Verein unterstützt Business Improvement Districts (BIDs)

Aus diesem Grund haben sich in den letzten Jahren immer mehr Eigentümerinitiativen gegründet, sogenannte Business Improvement Districts, kurz BIDs. Ein international erfolgreiches Modell, bei dem Eigentümer und Gewerbetreibende gemeinsam versuchen, die Standortqualität eines räumlich klar umrissenen Bereichs durch Maßnahmen zu verbessern – in Eigenregie und mit Eigenfinanzierung. Die Initiativen werden in Niedersachsen finanziell unterstützt und haben vor kurzem hierfür eine sichere Rechtsgrundlage erhalten. 

Die Hansestadt Stade beteiligt sich als eine der niedersächsischen Modellstädte daran und wird dabei von Stade aktuell maßgeblich unterstützt. Der Verein übernimmt federführend die Koordination zwischen den Akteuren der Initiative, der IHK Stade und der Hansestadt Stade. Er sorgt für die Schaffung der Strukturen und begleitet alle Abstimmungsprozesse bis zur Antragsstellung für die Fördergelder – zügig und zielorientiert. „Wir halten das Tempo hoch“, sagt der 1. Vorsitzende von Stade
aktuell, Georg Lempke. Und verrät, mit welchem Quartier gestartet wird: Pferdemarkt sowie Kleine und Große Schmiedestraße. Über die weiteren Schritte bis zur Umsetzung informiert Stade aktuell nicht nur seine Mitglieder, sondern auch die Öffentlichkeit. Der ganze Prozess wird begleitet von einem auf Stadtentwicklung spezialisierten Beratungsunternehmen. Der Beginn einer neuen Ära von Stade aktuell e. V. …

Ein Unikat in Sachen
Stadtmarketing :
Werner Höhmann hatte Visionen, wollte Leben in die ruhige Stadt Stade bringen. Mit der Gründung von Stade aktuell ist es ihm gelungen.
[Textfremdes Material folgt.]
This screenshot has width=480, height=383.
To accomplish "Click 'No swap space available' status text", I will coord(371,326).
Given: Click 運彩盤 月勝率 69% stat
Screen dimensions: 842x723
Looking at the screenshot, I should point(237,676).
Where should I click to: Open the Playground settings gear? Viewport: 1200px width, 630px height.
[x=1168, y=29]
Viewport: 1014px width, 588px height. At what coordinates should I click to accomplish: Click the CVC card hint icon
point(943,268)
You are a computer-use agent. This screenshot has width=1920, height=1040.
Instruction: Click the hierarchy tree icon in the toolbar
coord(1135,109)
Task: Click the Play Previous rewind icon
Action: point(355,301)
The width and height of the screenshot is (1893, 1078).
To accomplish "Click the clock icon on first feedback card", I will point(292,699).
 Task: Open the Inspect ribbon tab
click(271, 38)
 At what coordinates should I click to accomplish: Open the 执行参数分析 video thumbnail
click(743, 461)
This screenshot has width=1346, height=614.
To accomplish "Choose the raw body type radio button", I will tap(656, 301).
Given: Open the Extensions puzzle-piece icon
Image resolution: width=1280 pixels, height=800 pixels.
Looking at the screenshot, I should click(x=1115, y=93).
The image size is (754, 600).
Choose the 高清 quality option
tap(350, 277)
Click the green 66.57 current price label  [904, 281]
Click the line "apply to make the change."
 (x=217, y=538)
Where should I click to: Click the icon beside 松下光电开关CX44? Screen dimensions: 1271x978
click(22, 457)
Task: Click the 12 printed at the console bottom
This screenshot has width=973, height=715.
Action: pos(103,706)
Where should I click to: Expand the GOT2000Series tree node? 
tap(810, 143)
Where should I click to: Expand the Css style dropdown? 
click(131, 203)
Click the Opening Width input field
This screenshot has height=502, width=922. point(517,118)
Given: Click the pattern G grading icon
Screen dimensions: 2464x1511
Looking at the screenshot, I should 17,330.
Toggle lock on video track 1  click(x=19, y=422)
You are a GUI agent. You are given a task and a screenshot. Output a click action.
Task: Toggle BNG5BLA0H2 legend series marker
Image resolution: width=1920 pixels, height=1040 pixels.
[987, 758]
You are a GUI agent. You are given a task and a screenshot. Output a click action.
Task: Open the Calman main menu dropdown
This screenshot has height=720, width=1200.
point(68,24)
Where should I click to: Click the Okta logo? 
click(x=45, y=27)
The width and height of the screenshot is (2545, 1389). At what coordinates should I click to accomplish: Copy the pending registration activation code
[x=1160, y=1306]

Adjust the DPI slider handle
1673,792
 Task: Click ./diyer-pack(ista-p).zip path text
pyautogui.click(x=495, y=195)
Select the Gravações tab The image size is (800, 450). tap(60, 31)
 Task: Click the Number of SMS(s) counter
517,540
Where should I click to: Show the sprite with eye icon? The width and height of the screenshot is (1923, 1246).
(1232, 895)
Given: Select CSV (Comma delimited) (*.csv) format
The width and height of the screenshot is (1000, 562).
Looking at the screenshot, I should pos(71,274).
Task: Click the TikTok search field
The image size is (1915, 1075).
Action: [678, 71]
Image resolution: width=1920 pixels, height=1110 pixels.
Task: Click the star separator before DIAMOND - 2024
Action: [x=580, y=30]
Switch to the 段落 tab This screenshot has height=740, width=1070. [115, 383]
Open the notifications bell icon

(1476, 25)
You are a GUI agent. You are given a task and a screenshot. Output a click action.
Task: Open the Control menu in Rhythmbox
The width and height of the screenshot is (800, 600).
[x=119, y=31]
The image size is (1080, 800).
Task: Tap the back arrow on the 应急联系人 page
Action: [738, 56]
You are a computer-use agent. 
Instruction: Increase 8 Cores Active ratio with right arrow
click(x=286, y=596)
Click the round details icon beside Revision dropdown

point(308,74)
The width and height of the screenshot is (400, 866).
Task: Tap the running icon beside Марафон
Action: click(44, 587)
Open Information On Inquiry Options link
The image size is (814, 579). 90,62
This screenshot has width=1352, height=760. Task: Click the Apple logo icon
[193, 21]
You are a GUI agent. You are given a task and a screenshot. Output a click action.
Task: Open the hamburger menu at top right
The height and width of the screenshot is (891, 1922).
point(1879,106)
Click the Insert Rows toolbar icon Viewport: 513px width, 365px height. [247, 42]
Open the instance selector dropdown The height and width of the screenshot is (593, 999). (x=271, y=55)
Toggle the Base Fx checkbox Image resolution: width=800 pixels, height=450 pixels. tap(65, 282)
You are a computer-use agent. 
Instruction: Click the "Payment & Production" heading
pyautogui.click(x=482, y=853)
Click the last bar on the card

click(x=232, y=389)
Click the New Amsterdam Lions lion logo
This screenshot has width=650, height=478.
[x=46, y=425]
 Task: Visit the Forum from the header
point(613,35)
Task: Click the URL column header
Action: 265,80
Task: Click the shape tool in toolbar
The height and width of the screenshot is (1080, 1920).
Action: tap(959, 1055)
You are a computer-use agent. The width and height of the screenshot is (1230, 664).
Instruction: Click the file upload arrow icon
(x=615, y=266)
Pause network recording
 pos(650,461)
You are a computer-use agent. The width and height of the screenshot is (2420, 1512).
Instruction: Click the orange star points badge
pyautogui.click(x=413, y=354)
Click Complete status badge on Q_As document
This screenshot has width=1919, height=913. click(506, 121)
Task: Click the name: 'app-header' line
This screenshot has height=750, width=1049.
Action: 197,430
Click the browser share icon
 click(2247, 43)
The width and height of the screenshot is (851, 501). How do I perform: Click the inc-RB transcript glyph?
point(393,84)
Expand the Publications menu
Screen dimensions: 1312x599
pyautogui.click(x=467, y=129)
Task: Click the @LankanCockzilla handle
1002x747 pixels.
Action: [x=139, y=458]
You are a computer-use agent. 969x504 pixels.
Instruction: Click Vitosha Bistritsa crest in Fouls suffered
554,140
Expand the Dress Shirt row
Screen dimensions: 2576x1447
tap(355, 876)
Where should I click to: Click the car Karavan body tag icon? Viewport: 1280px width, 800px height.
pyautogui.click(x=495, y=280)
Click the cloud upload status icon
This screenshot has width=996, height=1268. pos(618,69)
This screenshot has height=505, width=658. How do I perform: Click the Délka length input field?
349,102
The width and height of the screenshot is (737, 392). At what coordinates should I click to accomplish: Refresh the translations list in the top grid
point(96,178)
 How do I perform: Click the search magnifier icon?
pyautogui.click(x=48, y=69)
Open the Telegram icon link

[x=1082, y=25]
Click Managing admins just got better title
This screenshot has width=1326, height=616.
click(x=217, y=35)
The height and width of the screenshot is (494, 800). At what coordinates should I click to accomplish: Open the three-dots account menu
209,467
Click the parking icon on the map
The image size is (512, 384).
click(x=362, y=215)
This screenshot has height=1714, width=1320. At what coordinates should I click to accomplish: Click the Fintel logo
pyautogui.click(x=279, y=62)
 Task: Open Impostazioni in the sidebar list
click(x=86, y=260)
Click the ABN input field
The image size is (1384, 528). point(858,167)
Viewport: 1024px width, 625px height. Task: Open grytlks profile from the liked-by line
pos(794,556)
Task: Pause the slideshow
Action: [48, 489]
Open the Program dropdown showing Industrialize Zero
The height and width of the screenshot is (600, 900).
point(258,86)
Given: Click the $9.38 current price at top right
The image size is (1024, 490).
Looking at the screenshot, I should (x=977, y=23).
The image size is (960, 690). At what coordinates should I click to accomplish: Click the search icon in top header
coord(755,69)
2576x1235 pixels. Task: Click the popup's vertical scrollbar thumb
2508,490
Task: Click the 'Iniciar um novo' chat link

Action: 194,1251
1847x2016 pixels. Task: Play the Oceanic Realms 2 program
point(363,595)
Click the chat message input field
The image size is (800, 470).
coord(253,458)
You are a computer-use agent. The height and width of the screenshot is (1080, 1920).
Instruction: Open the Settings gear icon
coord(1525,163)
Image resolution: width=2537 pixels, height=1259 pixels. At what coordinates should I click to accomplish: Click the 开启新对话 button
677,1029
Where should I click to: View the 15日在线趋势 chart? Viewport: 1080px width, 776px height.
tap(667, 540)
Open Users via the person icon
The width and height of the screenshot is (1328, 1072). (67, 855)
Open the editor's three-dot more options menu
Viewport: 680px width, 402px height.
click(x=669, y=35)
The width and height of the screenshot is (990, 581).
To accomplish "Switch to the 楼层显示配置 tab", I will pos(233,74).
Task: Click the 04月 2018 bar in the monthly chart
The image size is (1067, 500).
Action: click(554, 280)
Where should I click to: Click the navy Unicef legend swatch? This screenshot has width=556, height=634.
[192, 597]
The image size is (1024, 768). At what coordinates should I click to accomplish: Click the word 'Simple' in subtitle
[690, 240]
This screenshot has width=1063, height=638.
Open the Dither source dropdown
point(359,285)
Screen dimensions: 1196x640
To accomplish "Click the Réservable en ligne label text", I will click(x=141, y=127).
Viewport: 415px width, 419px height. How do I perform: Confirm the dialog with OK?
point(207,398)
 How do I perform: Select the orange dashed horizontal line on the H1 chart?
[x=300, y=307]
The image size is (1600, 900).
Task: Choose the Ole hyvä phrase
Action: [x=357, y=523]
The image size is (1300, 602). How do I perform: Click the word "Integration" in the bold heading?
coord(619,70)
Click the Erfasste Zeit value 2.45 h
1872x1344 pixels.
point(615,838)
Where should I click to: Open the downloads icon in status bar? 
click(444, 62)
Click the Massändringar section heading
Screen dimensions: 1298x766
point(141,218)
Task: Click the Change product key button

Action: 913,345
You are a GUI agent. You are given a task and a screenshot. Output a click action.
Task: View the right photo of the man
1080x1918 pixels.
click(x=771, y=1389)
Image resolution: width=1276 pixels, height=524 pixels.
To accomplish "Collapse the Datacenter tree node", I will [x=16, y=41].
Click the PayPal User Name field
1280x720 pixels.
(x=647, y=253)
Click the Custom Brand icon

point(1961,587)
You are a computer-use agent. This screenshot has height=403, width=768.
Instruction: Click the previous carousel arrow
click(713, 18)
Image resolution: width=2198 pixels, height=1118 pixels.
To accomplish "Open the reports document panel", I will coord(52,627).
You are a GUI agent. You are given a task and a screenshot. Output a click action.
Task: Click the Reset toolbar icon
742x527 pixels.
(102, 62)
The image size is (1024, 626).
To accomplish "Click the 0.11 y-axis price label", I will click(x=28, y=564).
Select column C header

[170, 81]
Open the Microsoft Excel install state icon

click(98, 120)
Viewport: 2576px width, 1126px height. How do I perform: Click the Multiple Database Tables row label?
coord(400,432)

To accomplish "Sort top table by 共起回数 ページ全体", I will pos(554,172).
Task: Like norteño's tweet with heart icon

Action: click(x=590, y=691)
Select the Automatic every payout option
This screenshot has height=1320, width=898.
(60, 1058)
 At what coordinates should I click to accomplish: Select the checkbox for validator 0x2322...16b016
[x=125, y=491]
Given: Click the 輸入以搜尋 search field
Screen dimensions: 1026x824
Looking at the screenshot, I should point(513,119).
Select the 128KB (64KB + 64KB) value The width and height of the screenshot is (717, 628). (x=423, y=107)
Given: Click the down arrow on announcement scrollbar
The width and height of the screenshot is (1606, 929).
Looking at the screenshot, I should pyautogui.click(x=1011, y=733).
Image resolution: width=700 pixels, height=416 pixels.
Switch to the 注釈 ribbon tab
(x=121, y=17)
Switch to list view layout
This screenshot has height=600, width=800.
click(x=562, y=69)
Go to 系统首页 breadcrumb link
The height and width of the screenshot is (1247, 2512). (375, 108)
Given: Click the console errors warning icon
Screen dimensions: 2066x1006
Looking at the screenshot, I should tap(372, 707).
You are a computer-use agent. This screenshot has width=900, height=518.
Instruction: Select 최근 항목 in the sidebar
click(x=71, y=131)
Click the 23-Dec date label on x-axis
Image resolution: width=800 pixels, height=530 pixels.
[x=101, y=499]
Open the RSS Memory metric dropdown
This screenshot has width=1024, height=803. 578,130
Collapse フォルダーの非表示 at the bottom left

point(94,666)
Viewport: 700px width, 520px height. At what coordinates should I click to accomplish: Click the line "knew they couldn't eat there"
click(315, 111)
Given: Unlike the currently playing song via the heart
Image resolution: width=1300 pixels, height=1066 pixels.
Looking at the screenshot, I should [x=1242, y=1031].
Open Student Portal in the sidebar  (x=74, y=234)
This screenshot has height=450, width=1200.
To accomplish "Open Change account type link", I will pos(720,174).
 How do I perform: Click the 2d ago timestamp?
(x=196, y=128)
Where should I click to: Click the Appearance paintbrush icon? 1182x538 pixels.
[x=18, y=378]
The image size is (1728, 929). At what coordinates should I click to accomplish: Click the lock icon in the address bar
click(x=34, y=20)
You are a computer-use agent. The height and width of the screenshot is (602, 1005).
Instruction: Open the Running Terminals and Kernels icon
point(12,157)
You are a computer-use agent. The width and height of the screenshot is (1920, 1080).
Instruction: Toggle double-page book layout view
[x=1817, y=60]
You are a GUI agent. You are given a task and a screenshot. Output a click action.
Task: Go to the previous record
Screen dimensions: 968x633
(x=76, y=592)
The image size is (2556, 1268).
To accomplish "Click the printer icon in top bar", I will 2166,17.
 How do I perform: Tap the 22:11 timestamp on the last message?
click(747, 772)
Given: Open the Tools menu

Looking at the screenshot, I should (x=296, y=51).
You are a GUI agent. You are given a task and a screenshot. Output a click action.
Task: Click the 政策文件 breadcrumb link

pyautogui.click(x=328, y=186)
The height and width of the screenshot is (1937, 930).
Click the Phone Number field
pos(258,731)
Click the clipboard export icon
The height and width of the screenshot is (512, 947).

Still Sitzen war für Werner Höhmann nichts, dafür hatte er viel zu viele Ideen. Leben sollte in die Stadt Stade kommen – Feiern, Feste und Touristen. „Ihm war zu wenig los in der Stadt“, erinnert sich Jürgen Schneider. Als Stadtdirektor hatte er viel mit Höhmann zu tun und erlebte ihn hautnah. „Stade war damals ein verträumtes Nest, schlief vor sich nicht“, erinnert er sich. Höhmann hat aufgemischt. Seine Aufforderung: „Wir wollen mal was machen.“ war die Initialzündung für die Gründung von Stade aktuell. Nach der ersten Schweden-Woche 1971 war es soweit: Höhmann fand Mitstreiter – Ulrich Bencke, Helmut Büttner, Günter Duderstadt, Rüdiger Kunze, Peter Pientka, Gerd Schleswinski, Klaus Wilhelmi. Mit Herzblut und Energie erfanden und organisierten Kaufleute, Gastronomen und Schausteller immer wieder neue Feste in der Stadt. Meist begannen sie klein und über die Jahre wuchsen die meisten zu Großveranstaltungen in aufwendigem Rahmen heran.